Anderson agrees, saying it’s a good time to be in Sydney right now. “There’s currently a renaissance of contemporary architecture in Australia and it’s very exciting to be part of the movement.”
It’s a great honour to curate your country’s exhibition at the Venice Biennale of Architecture but in a strange twist of fate, Gerard Reinmuth will play a key role in both the Australian and Danish exhibitions at the 2012 biennale. He’ll be the co-creative director for the Australian Pavilion, and his architecture firm, Terroir ApS in Denmark, is part of a team curating the Danish exhibition.
The 40-year-old director of Terroir – which he founded in 1999 with fellow architects Richard Blythe and Scott Balmforth – has offices in Hobart (where he grew up), Sydney (where he now lives), and Copenhagen (where his wife is from).
Reinmuth estimates 80 per cent of Terroir’s work comes from offshore, split between Denmark and China. Co-director Scott Balmforth is driving the push into China with projects including a 5000-room hotel in Beijing, a visitor’s centre and winery at the Great Wall of China, and a Super Yacht City – designed just for owners of luxury boats.
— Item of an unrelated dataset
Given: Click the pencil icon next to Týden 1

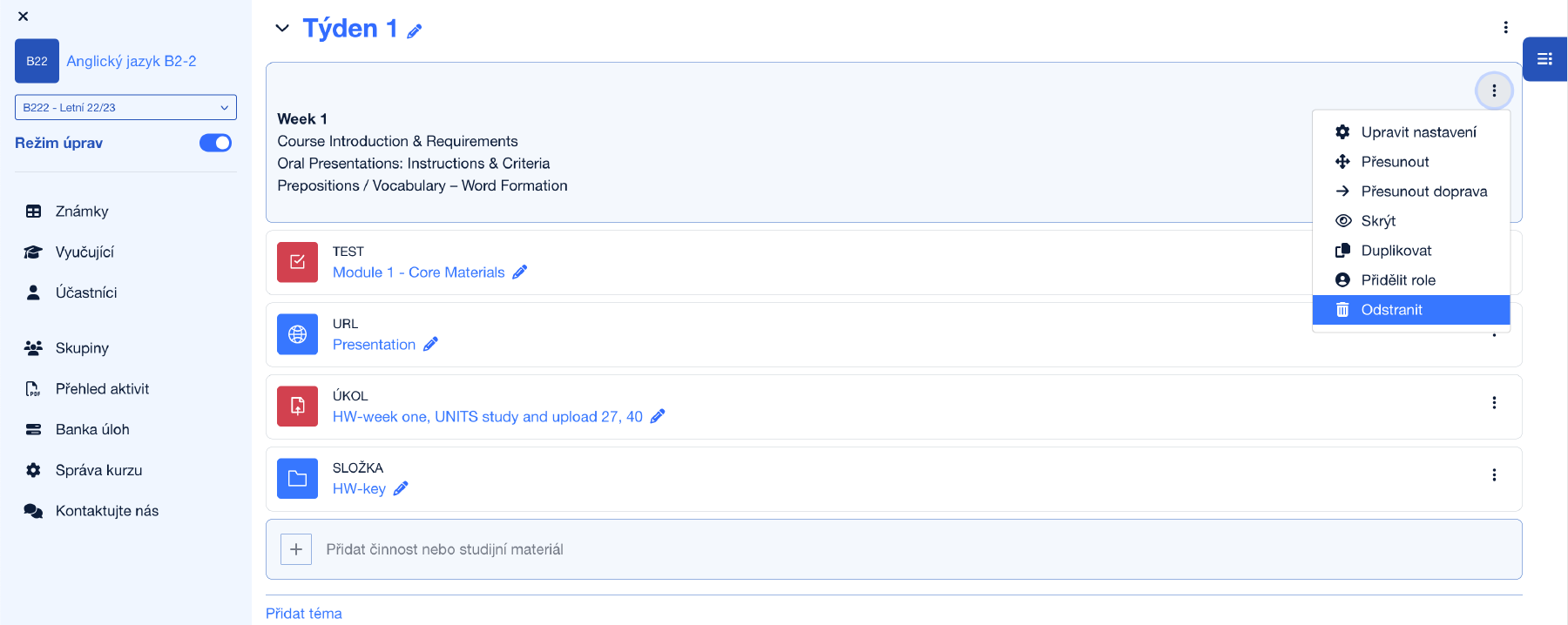Looking at the screenshot, I should pos(415,31).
Reinmuth’s break into the Danish market came while he was living there from 2009-2011 and held a launch for the book Terroir: Cosmopolitan Ground at the Danish Architecture Centre. From there, Reinmuth was invited to present a series of lectures and he caught the attention of a professor from the Aarhus School of Architecture, who offered him a guest professorship. Reinmuth did this for 18 months, starting the university’s international studio and writing a book on the school.
“We started getting invitations to get involved in projects, so the office started by accident,” says Reinmuth. “We didn’t say ‘this is the thing we have to do, we definitely need an office in Denmark’, it was just something that evolved and we started realising there were great opportunities in having an office there.”
Case in point is the $1 billion Bispebjerg Hospital in Denmark, for which Terroir are the creative directors, developing the master plan brief as well as working on a social housing project on the Aarhus Harbour. They would not have been considered locally for a project this big without proven experience in building hospitals.
“We’ve made a big jump because people can see we’ve built quite a lot, which is unusual for Denmark where you do a lot of competitions and young architects don’t build a lot. So, they can see we’ve built quite a lot, we know how to put something together, but we’ve also got this research capacity and problem-solving capacity and that’s understood as a commodity in Denmark.”
The projects Reinmuth is most proud of are in his childhood home-state of Tasmania. This includes Peppermint Bay, named as one of the top 100 Australian architecture projects in the past 25 years by Architecture Review Australia magazine in 2007. It also received an honourable mention in the 2007 Kenneth F. Brown Asia Pacific Culture and Architecture Design Award.
Reinmuth also holds a place in his heart for the Makers’ Workshop, an initiative of the Burnie council in Tasmania, which invested $4.5 million in a visitor’s centre in the once prosperous town, which had fallen on tough times after its paper mill closed. The council wanted to charge for entry, but Reinmuth argued it should be free.
“Rather than being a small town, regional tourist icon, it’s actually a living room for the whole town,” he says. “And rather than having people pay $20 once a year to go in, they now have people go in every day to buy coffee, see exhibitions and hang out. I’m proud of both of them, because they’re actually community-making, even though they’re development projects as well.”
This has been his motivation from the outset. Reinmuth wanted to be an architect because he wanted to be involved in the creation of cities.
“Humanity’s greatest achievement in a strange way is the city. That’s a thing people invented and it’s this fabulous thing that drives our socialisation and commerce and so on. So the idea that you can actually help make the city is something I’ve always found incredibly exciting.”